**Problem to solve**: In the part that opens with the line containing "Task: Grab the" and closes with the line containing "pos(704,368)", substitute "green" for "purple" and reproduce those lines otherwise unchanged. Omit the pictures from your answer.
=== Rows ===
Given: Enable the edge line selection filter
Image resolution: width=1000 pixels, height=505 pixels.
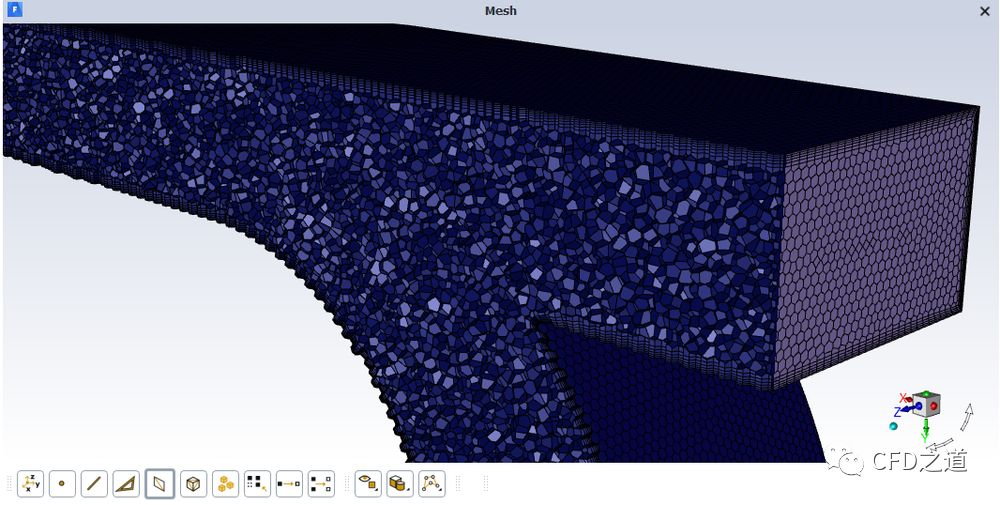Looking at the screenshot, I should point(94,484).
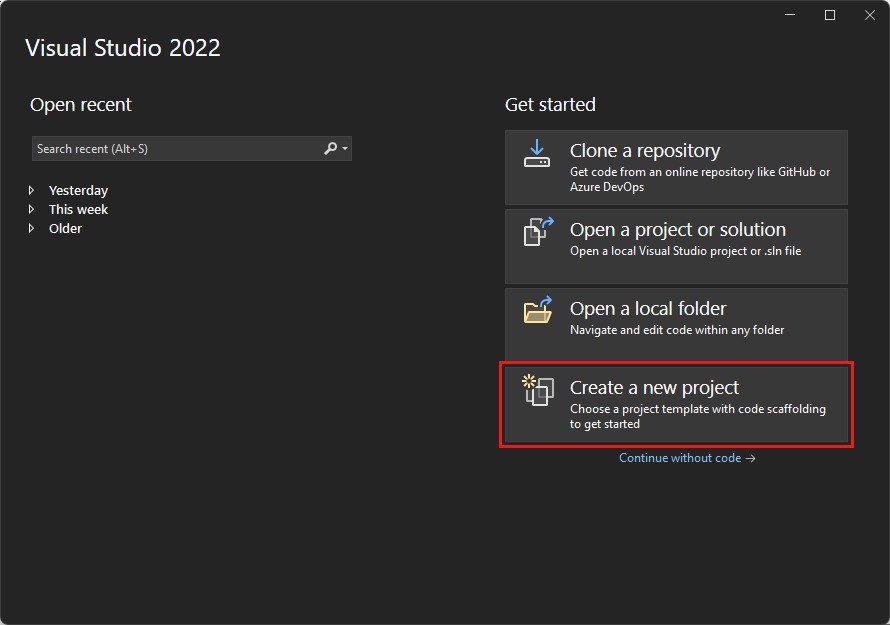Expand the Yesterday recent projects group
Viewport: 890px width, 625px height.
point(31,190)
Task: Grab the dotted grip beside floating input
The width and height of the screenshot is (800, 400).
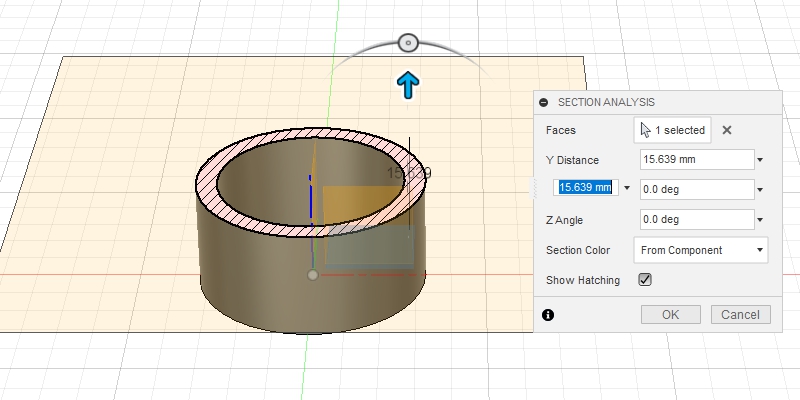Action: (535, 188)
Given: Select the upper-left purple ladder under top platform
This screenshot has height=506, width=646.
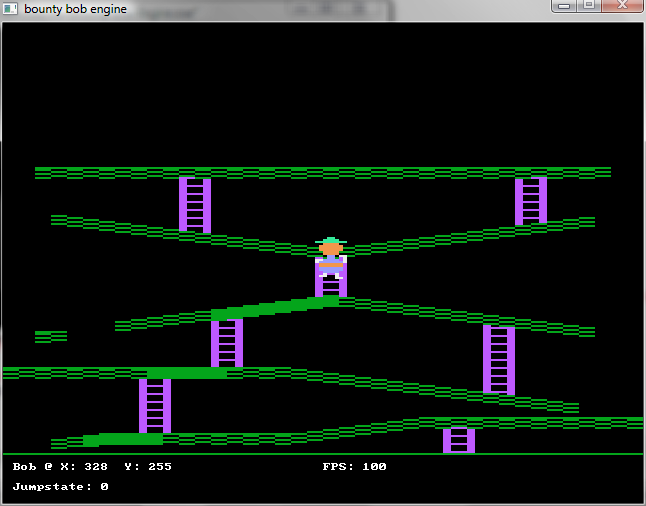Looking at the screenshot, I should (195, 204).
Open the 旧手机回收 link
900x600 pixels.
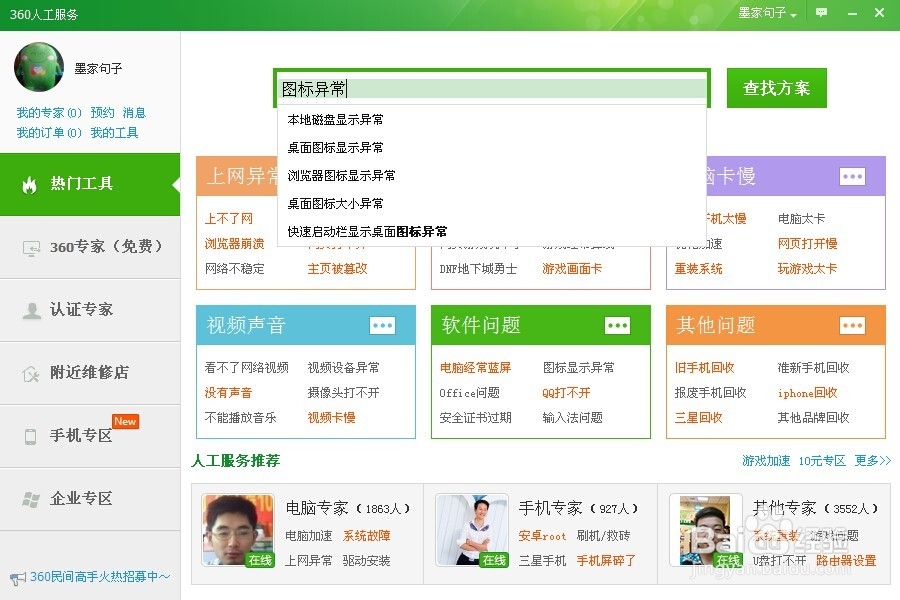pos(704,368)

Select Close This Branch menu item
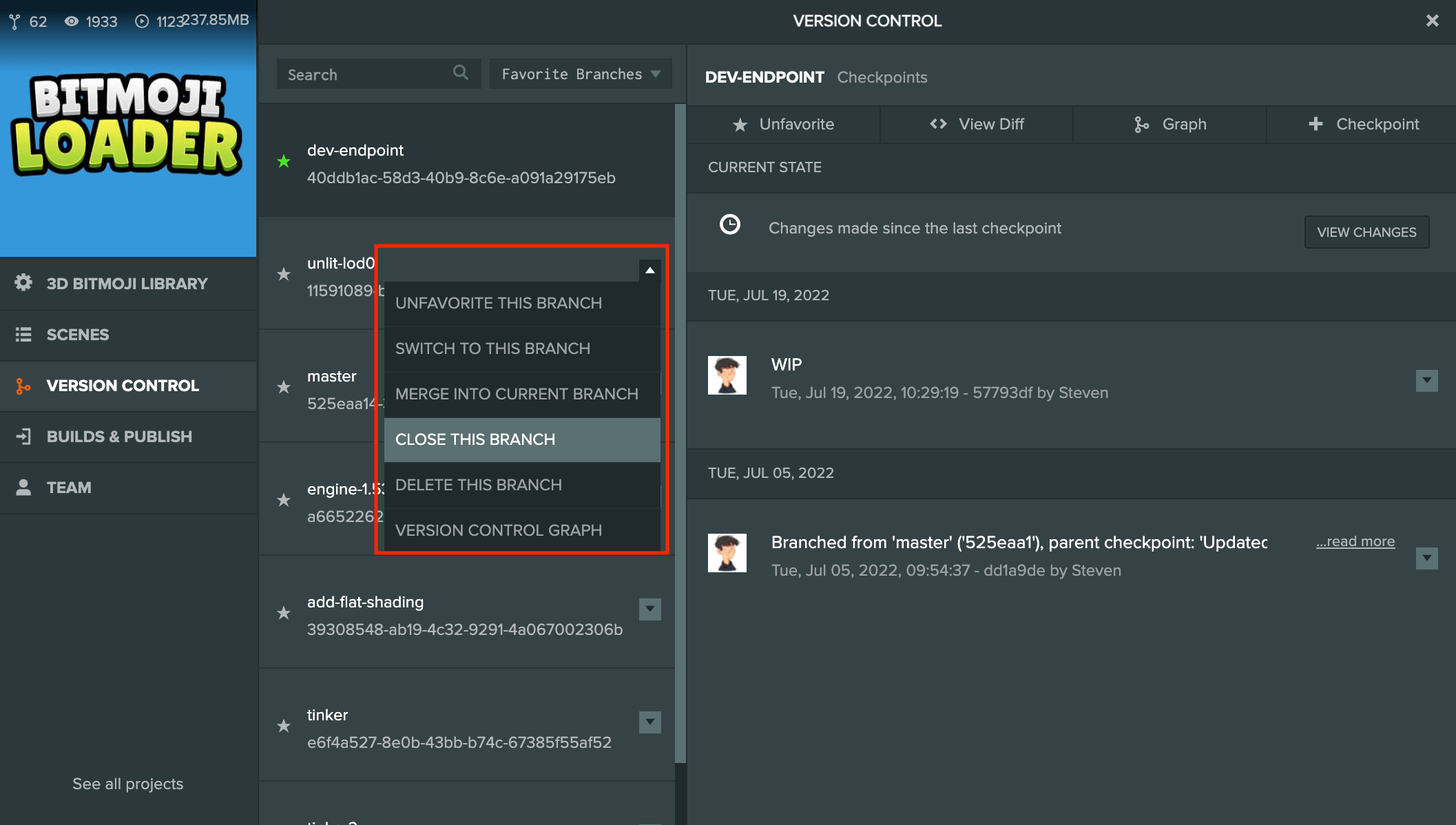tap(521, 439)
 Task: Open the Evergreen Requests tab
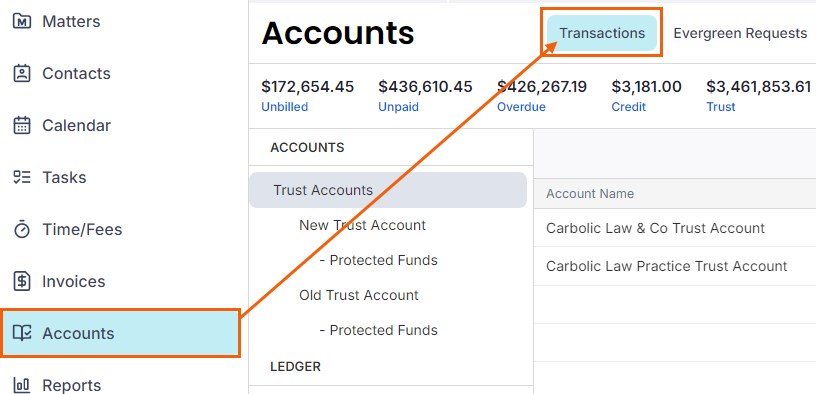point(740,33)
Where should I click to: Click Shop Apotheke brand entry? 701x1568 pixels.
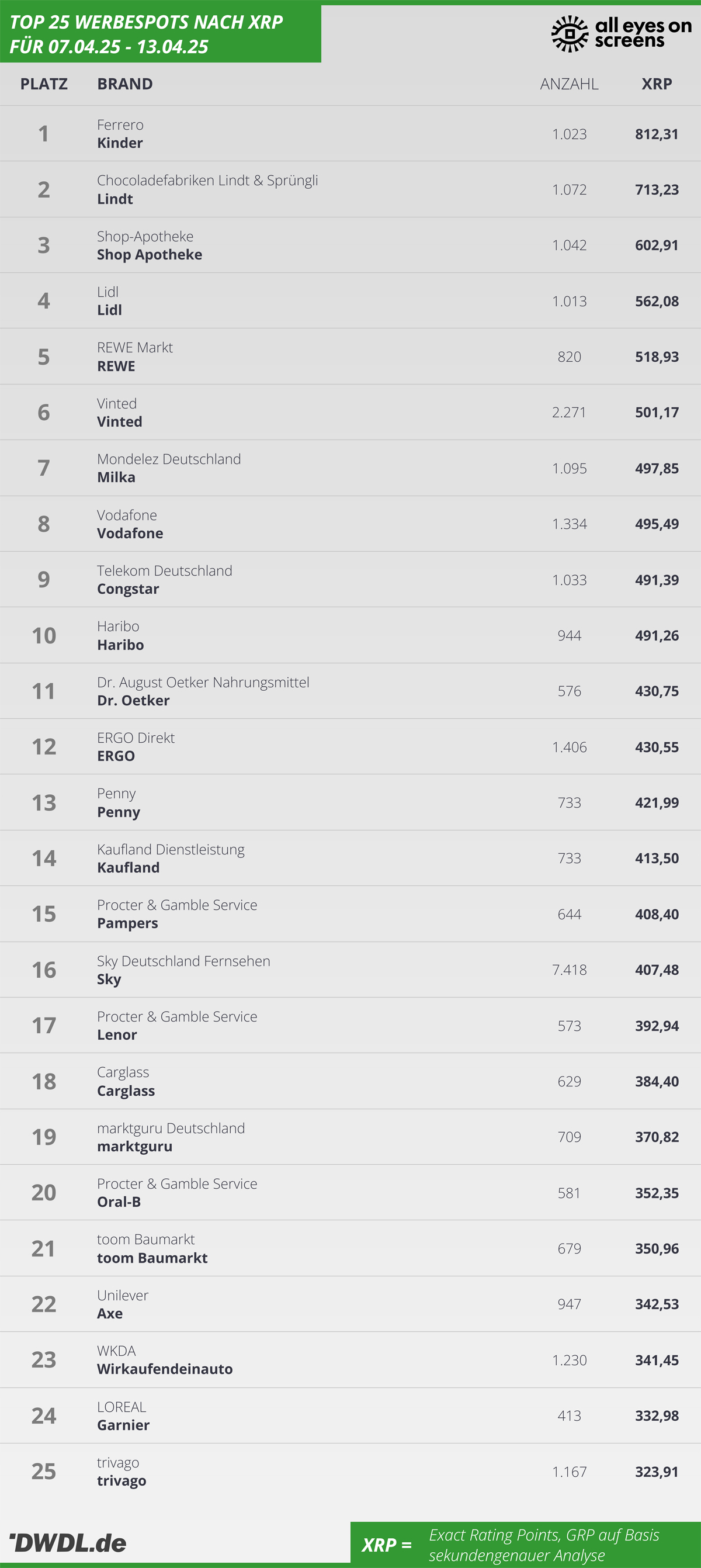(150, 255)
===
**Answer to this exercise**:
Task: Grab the dotted grip beside floating input
The width and height of the screenshot is (800, 400).
Action: (535, 188)
Given: Select the upper-left green ladder under top platform
This screenshot has height=506, width=646.
Looking at the screenshot, I should (195, 204).
Open the 旧手机回收 link
900x600 pixels.
pos(704,368)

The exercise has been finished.